Carsten Jensen: "Wir Ertrunkenen"
Wenn
Literaturwissenschafter Bücher schreiben, geht man diese gerne
sehr vorsichtig an. Denn häufig erlebt man dann einen
Akademiker, der in erster Linie für Akademiker geschrieben
hat. Aber Carsten Jensen hat früh aus dem akademischen ins
journalistische Fach gewechselt und ist in diesem in seiner
dänischen Heimat bereits seit Mitte der 1990er-Jahre ziemlich
erfolgreich. Der vorliegende Roman ist sein Dritter und der erste, mit
dem er sich der internationalen Kritikerschar stellt.
Die Handlung des Romans beginnt im Jahr 1948 im dänischen
Hafenort Marstal, der in den folgenden Jahrzehnten viele Schiffe und
Mannschaften auf die Weltmeere schicken sollte. Noch genauer beginnt es
mit den Auseinandersetzungen zwischen den dänischen und den
deutschen Flotten, in deren Verlauf ein Marstaler namens Laurids
Madsen, der schon immer die Position eines Schelms im Ort hatte, von
einer Explosion emporgeschleudert wird, um dann wieder auf den leicht
angekokelten Holzsohlen seiner Stiefel auf dem Deck zu landen.
Schelmenhaft bemerkt er, dass er dort oben das Gesäß
des Petrus gesehen habe. Irgendwann verschwindet er dann nach einer
Heuer auf einer Großen Fahrt ganz aus dem Gesichtsfeld seiner
Familie und hinterlässt dabei Frau und Kind - sowie die
Stiefel.
Nach einer von Gewalt regierten Kindheit, die man sich heutzutage bei
allen Berichten über Jugendkriminalität und auch
Brutalität Erwachsener - hier eines Lehrers -
gegenüber
Kindern kaum vorstellen kann, findet sein Sohn
Albert schließlich seine erste Heuer und beginnt die Meere zu
erkunden - auch um mehr über das Schicksal seines Vaters zu
erfahren und mit diesem Wissen seine Mutter zu beruhigen. Die Stiefel
seines Vaters beginnt er dabei mehr und mehr auszufüllen. Und
als er von seiner Reise zurückkehrt, ist er ein merklich
anderer Mensch, der für seinen Ort viel bewirkt. Und so
gelingt es ihm, Marstal aus der Zeit der Segelschifffahrt über
das Dampf- in das Motorschiffzeitalter zu führen.
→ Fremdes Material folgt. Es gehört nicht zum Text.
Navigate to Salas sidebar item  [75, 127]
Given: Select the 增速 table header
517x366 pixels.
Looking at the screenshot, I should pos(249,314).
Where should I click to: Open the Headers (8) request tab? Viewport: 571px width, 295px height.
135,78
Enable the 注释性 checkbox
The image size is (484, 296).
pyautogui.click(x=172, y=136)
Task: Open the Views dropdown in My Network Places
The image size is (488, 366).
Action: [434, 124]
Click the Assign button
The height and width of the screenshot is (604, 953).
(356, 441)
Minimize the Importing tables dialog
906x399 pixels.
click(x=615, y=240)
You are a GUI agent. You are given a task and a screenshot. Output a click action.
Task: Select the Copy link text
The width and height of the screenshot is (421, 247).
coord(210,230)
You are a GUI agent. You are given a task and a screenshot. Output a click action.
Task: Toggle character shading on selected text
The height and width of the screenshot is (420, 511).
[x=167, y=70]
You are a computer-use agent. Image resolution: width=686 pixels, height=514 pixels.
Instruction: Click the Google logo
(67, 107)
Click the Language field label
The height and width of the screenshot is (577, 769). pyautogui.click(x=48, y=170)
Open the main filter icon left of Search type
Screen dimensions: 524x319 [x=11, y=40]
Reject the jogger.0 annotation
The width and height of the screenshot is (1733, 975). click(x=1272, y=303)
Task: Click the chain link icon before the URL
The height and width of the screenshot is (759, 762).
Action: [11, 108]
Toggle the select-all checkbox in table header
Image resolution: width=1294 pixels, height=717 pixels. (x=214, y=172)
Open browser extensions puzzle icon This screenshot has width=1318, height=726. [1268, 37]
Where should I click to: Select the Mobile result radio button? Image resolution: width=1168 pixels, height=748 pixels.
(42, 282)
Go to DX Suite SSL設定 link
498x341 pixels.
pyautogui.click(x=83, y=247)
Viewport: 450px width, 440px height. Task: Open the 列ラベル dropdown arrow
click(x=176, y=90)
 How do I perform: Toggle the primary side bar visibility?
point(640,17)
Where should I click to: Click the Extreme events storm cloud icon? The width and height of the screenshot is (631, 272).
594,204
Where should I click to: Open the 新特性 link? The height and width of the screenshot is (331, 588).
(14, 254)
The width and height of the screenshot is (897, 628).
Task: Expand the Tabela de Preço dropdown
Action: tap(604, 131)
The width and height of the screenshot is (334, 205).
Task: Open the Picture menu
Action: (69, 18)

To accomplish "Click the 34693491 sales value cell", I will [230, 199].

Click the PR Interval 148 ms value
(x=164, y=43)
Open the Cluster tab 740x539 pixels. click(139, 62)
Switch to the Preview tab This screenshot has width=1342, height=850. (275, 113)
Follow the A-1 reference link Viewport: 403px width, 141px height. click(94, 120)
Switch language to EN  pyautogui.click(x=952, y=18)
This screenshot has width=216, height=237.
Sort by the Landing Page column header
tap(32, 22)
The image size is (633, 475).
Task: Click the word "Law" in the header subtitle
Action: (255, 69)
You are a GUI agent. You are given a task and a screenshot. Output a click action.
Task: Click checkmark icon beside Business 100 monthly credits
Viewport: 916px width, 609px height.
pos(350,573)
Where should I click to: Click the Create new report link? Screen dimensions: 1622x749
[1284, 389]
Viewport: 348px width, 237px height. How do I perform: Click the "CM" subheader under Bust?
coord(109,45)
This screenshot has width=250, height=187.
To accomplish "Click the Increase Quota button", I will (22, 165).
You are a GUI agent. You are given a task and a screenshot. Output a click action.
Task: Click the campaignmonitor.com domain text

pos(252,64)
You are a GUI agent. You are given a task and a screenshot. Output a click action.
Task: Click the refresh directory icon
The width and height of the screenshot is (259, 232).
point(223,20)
Doch nicht alle sind von dieser Entwicklung begeistert, und so beginnt
- um die Seele eines Kindes kreisend - ein Kampf um das Fortbestehen
der Stadt Marstal als eine Hochburg der Seefahrt, der erst in der Mitte
des 20. Jahrhunderts, mit der Kapitulation des Deutschen Reichs, sein
Ende finden soll.
Das Leben um das und mit dem Meer unterfüttert die Handlung,
in deren Mittelpunkt jene Frauen und Männer stehen, die dieses
Leben führen und bei allem Leid, das sie dabei erfahren, nicht
davon lassen können. Dabei werden die Entwicklungen der
Schiffe
genauso reflektiert wie die Entwicklung des Lebens auf See, des
Seerechts und der Frage, was es bedeutet, auf See Krieg zu
führen - angefangen bei Segelschiffen, die sich Duelle mit
Küstenbatterien liefern, bis zu Konvoischiffen, die sich mit
Sturzkampfbombern, U-Booten und Schlachtschiffen auseinandersetzen
müssen. Dabei wird auch die Veränderung der
Kriegsführung zwischen dem Ersten und dem Zweiten Weltkrieg
deutlich. Wer hier heldenhaften Kriegermut sucht, der wird
enttäuscht werden, denn die Zustände bei solchen
Auseinadersetzungen waren immer elendig und werden es wohl auch immer
bleiben.
Die jeweilige Sprache der vier Großkapitel des Buches passt
sich zunehmend der Zeit der Handlung an. Während Menschen und
der Erzählstil zu Beginn gut in die Literatur des 19.
Jahrhunderts passen, entwickelt sich die Sprache im Verlauf des Buches
genauso, wie die Schiffe und Marstal selbst. Dies liegt auch daran,
dass die Menschen selbst erzählen, denn das "Wir" im Titel ist
durchaus wörtlich zu nehmen.
Wichtig wäre hier auch noch zu sehen, dass der Leser nicht nur
auf Marstal konzentriert wird, sondern auch mit den wichtigsten
Handlungsträgern auf große Fahrt geht und einen sehr
intimen Einblick in die gesamte befahrene Welt bekommen, ob von der
trockenen Hitze eines sehr stillen Ozeans bis zu einer gefrorenen
Takelage im Nordmeer. Und dabei werden auch verschiedene Aspekte der
Kolonialgeschichte aufgegriffen.
Dankenswerterweise wird der Text auch noch durch Kartenmaterial und
Quellenangaben ergänzt, so dass man einige Ereignisse noch
einmal tiefgehender betrachten kann.
(K.-G. Beck-Ewerhardy; 09/2008)
Carsten Jensen: "Wir Ertrunkenen"
(Originaltitel "Vi, De Druknede")
Aus dem Dänischen von Ulrich Sonnenberg.
Gebundene Ausgabe:
Knaus, 2008. 783 Seiten.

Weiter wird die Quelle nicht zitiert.